TPH analysts took a look at the truck option in early May. Training to receive the proper license is up to 10 weeks, so labor availability is possible—“at a cost.” But mandatory trucker electronic logging went into effect in December and enforcement began in April.

“Lastly,” TPH reported, “the average [truck] tanker holds some 9,000 gallons—or some 215 barrels. That means 100,000 bbl/d by road takes 1,000-plus trucks—factoring in travel time to and from the Gulf Coast along with driver-resting rules.”

Defer?

Guggenheim’s Chandra said that adding basis hedges for the balance of this year and into 2019 isn’t really possible now for producers. “I think the market conditions have gotten away from them. In other words, if they attempted to basis hedge now, it would be pretty expensive. I think the opportunity is gone.”

Instead, exposed Permian producers’ other opportunity is “slowing your program down. Just tell people that, ‘We can defer this program and we can restart this program without a whole lot of friction or time lapse. If we do that, we spare ourselves one year of trauma and volatility. We come out on the other side and we can recapture and sell our oil for a lot more without locking ourselves into anything.’”

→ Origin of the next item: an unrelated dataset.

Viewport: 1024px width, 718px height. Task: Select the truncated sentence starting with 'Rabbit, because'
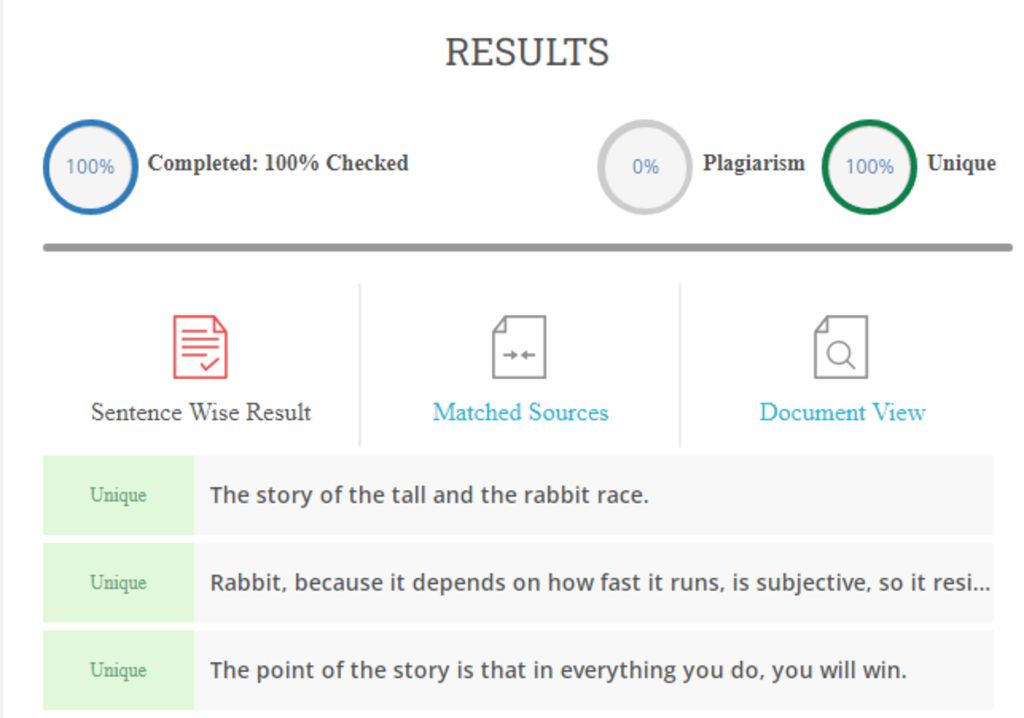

He added, “Which could be what Halcón [Resources Corp.] is trying to message today.”

Delaware Basin pure-play Halcón announced in mid-June that it was dropping one of its four rigs. It expects to have firm transport of 25,000 bbl/d to the Gulf Coast by the second half of 2019. In April, it sold in-the-money basis hedges for some $30 million.

That and some ongoing Mid-Cush hedges mean its discount to WTI is $3.90/bbl on 8,000 bbl/d in this half and a $0.03/bbl premium on 12,000 bbl/d in the first half of 2019.

TPH analysts called the Halcón (“hawk” en espanol) news “El Canario in the Coal Mine,” adding, “… This falls in line with our thinking from last week that privates and smaller operators in the basin are most likely to feel the pressure from a pricing standpoint.”

In client calls in early June, the analysts found both long-only and hedge fund clients “are now generally convinced that [Permian] activity cuts are a matter of ‘when,’ not ‘if.’” They’re staying on the sidelines, meanwhile.”

The team expected more news like Halcón’s “as we believe Midland differentials have the potential to get worse before they get better in the fourth quarter of 2019 and first quarter of 2020, when Midland-Gulf Coast lines come online.”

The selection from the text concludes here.